Commission Charbonneau : un entrepreneur honnête

Par Mélanie Colleu/Agence QMI
Oiseau rare à la barre de la commission, mercredi matin : un entrepreneur honnête n'a pas plié devant les pressions qu'il a subies pour entrer dans un système de collusion. Tenace, il a soumissionné dans les règles de l'art et a remporté, non sans mal, un projet à Laval.
«Votre témoignage a été rafraîchissant et réconfortant», l'a remercié la juge France Charbonneau avant de le laisser quitter la salle d'audience en soulignant son courage.
En effet, Pierre Allard, de la compagnie Excavation S. Allard, a «fait le choix d'aller du côté honnête», sur les précieux conseils de son père, lorsque la collusion a frappé à sa porte.
En détail, il a raconté comment en 2006, il s'était aventuré sur les plates bandes du cartel des entrepreneurs lavallois.
M. Allard travaillait sur un projet immobilier privé depuis trois ans. Pour «boucler la boucle» du chantier, il restait à prolonger des rues et raccorder des aqueducs.
Comme il s'agissait du domaine public, son client, très satisfait de lui jusqu'à présent, lui a alors proposé de soumissionner. Quatre autres firmes suggérées par la Ville de Laval ont également été invitées, dont J. Dufresne Asphalte.
«Un ami d'enfance m'a fait une mise en garde : ne sois pas surpris si on t'approche pour te dire que tu n'as rien à faire là, ou qu'on te suggère t'embarquer dans la collusion», a raconté le témoin, qui a pris à l'époque ce conseil avec «un grain de sel».
«Grain de sable dans l'engrenage»
Mais peu de temps après, Pierre Allard a reçu un appel de Patrick Lavallée, de J. Dufresne Asphalte, qui lui a expliqué les règles du jeu à Laval : «C'est chacun notre tour (…) et c'est rendu à moi d'avoir ce contrat-là. T'as pas vraiment d'affaires dans le portrait.»
Le témoin a alors compris qu'il était «le grain de sable dans l'engrenage». M. Lavallée lui a offert deux options : se retirer ou soumissionner au prix qu'il lui indiquerait.
Un peu ébranlé, Pierre Allard a estimé qu'il avait «tout à perdre» à embarquer dans ce système, à commencer par la confiance que ses clients avaient en lui.

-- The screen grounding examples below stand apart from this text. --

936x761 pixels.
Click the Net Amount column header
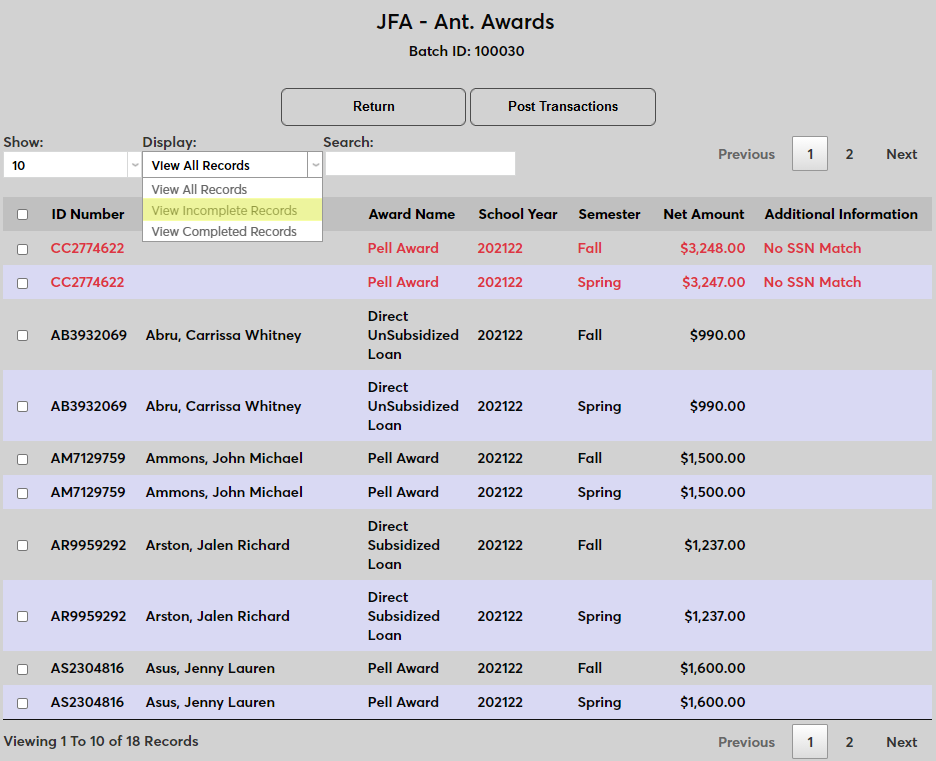point(704,214)
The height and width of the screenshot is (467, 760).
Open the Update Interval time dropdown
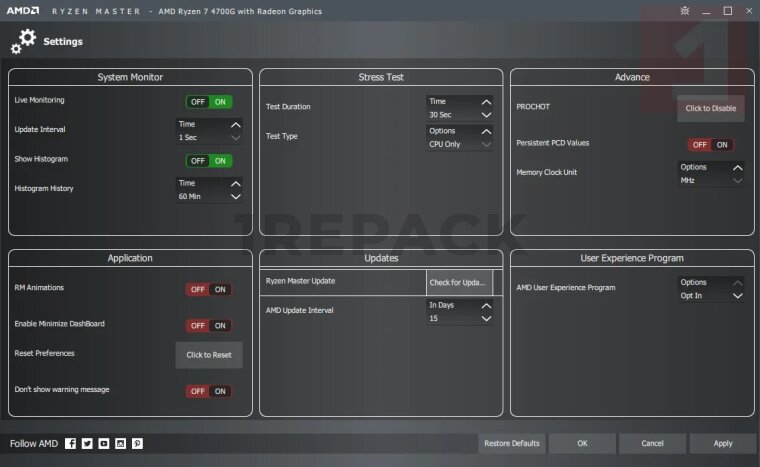click(209, 131)
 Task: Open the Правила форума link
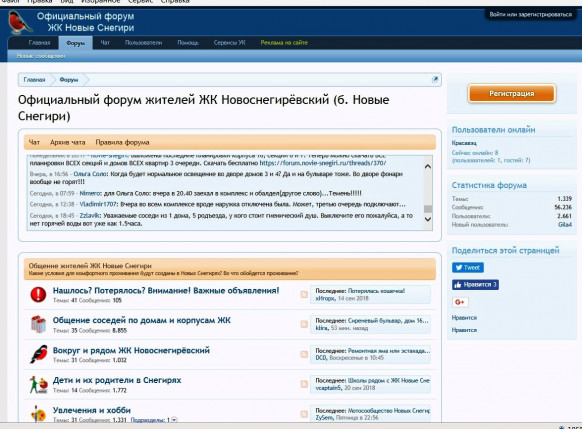point(122,142)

Il a alors soumissionné et remporté le projet. Honnête jusqu'au bout, il même a décidé d'expliquer à son client la manière dont les choses s'étaient déroulées.
«Pourquoi tu penses qu'on voulait que tu sois là ?», lui a alors répondu ce dernier. Grâce à Pierre Allard, il estimait avoir gagné 100 000 à 200 000 $.
«Si je n'avais pas été là, les soumissions auraient été considérablement supérieures à l'estimé», a fini par comprendre l'entrepreneur.
Pot-de-vin de 110 $
Au cours du chantier, M. Allard a été confronté à d'autres problèmes : un col bleu de la Ville de Laval a exigé un pot-de-vin pour effectuer son travail.
«J'étais pris au dépourvu. J'ai pilé un peu sur mes principes», a admis M. Allard. Il lui a donné 50 $, mais le fonctionnaire a demandé de double. Comme il n'avait pas de change, il a dû allonger le pot-de-vin de 60 $.
Mal à l'aise avec ce qui venait de se produire, l'entrepreneur est allé se plaindre au contremaître de la Ville. «Tu as deux de tes clowns qui sont venus. Je veux avoir d'autres employés municipaux», a-t-il demandé. Et la situation ne s'est jamais reproduite.
Pierre Allard a également dû s'approvisionner chez un fournisseur bien particulier à Laval, à la demande de l'ingénieur responsable du projet. S'il n'avait pas suivi cette requête, il aurait dû refaire ses travaux.